Mountain states slowest to shake off recession

Filed under: Daily News |

A report from the Brookings Institute that tracked recession and recovery in the 100 largest metropolitan areas, gives Colorado Springs and the ‘mountain metros’ of the intermountain west mixed reviews.

While some western metropolitan areas were particularly hard-hit by the recession, notably Las Vegas, others, including Colorado Springs, suffered less.

The good news: the ‘gross metropolitan product’ (GMP) of the Colorado Springs metropolitan area grew an inflation-adjusted 2.3 percent from the 4th quarter of 2008 to the 4th quarter of 2009, tied for first among the 100 largest metros. The metro unemployment rate increased by 0.9 percent in the same period, third best among metros.
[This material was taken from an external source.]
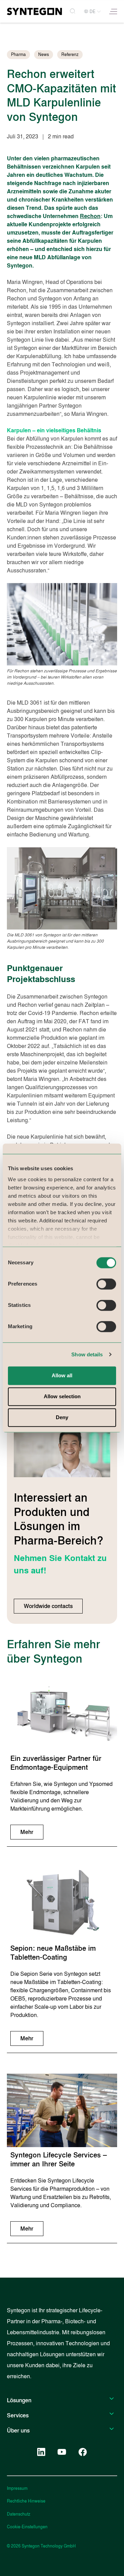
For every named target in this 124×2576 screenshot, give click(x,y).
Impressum (17, 2488)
The bad news: according to other indicators, including employment, unemployment rate, housing prices, percentage of real estate owned (REO) properties, long-term employment growth, and years of lost job growth due to the recession, the Springs ranks only slightly above the median.

The Institute’s overall performance Index combines metropolitan rankings on four key indicators. Here’s how we ranked.
• Percent employment change from peak quarter to 4th quarter 2009 (-4.7 percent, 51st)
• Percentage point change in unemployment rate from December 2008 to December 2009 (+0.09 percent, 3rd)
• Percent GMP change from peak quarter to 4th quarter 2009 (-0.9 percent, 37th)
• Percent change in House Price Index from 4th quarter 2008 to 4th quarter 2009 (-5.1 percent, 42nd)

“More than two years after the Great Recession began,” the report states,”, the nation is in the midst of a slow and fragile – but jobless – economic recovery. Some economic indicators seem to suggest that robust economic growth will soon resume, while others point toward a “double-dip” recession and still others indicate little change in the economic situation.”